A Comissão de Previdência, Assistência Social, Infância, Adolescência e Família da Câmara dos Deputados está analisando um projeto que determina a oitiva do Ministério Público (MP) além da autorização judicial para realizar a esterilização cirúrgica em pessoas absolutamente incapazes ou com deficiência mental e intelectual que não possam expressar sua vontade.
A proposta foi aprovada pela Comissão de Defesa dos Direitos das Pessoas da Casa na semana passada (2).
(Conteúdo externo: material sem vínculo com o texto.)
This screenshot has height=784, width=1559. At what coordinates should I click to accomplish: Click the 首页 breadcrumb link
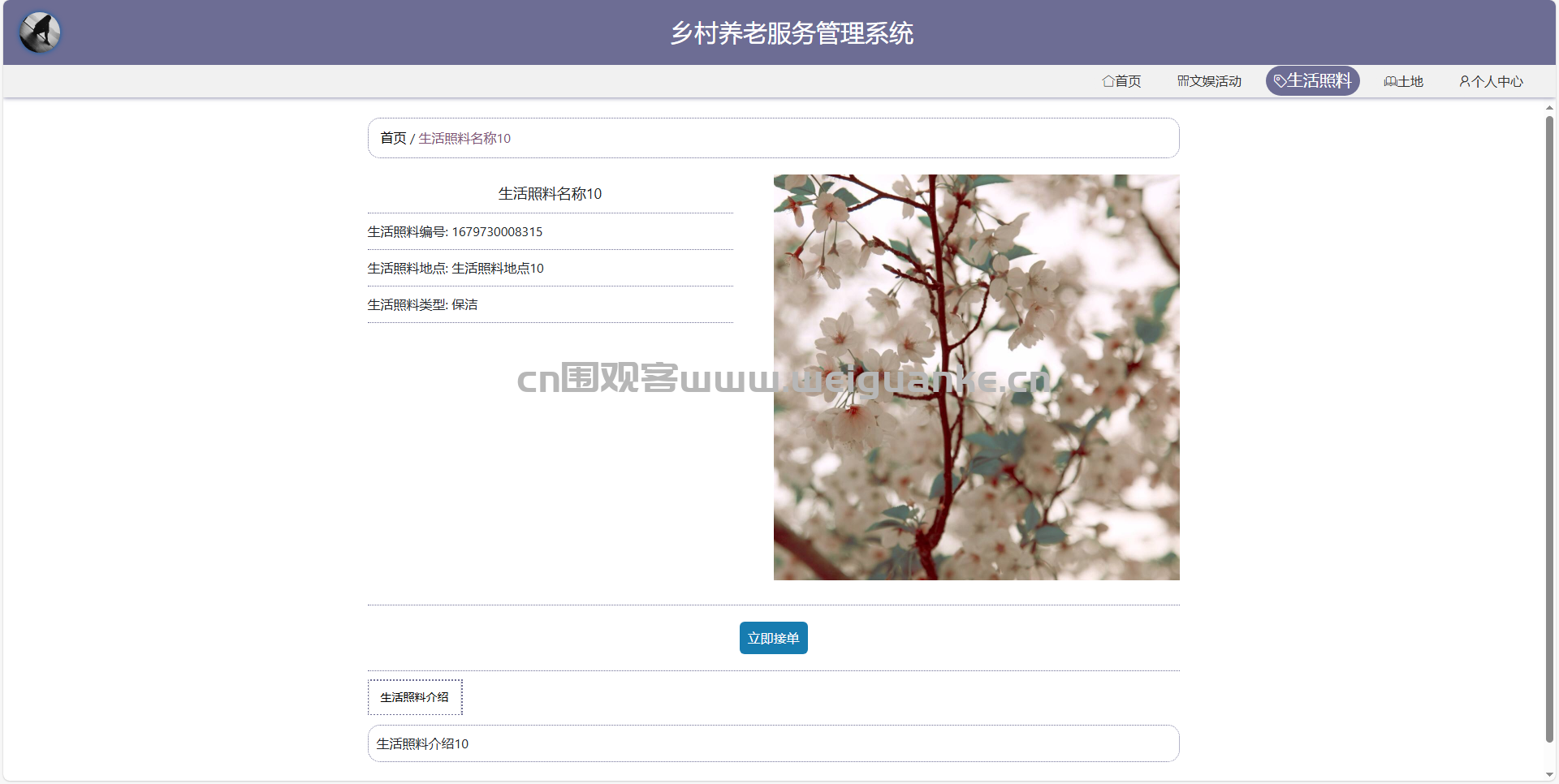coord(392,138)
Caso seja aprovado na comissão, o projeto seguirá para a Comissão de Constituição e Justiça e de Cidadania (CCJ) e, posteriormente, para aprovação no Senado e a sanção presidencial para se tornar lei.
De acordo com a proposta em análise na Câmara dos Deputados, será obrigatória a oitiva das pessoas que passarão pela cirurgia pelo Ministério Público.
Além disso, a laqueadura ou vasectomia terão prioridade no agendamento e realização dentro do sistema de saúde em comparação com procedimentos semelhantes realizados em pessoas sem deficiência mental e intelectual.
A proposta busca alterar a Lei de Planejamento Familiar, que atualmente prevê apenas a autorização judicial para esses procedimentos em pessoas consideradas absolutamente incapazes.
O relator do projeto, deputado Aureo Ribeiro (Solidariedade-RJ), destaca que a proposta traz mais segurança para as pessoas com deficiência ao garantir a consulta prévia ao Ministério Público.
Ele também ressalta a importância de agir rapidamente em situações que envolvam pessoas incapazes de expressar sua vontade, ao determinar a prioridade desses procedimentos no sistema de saúde.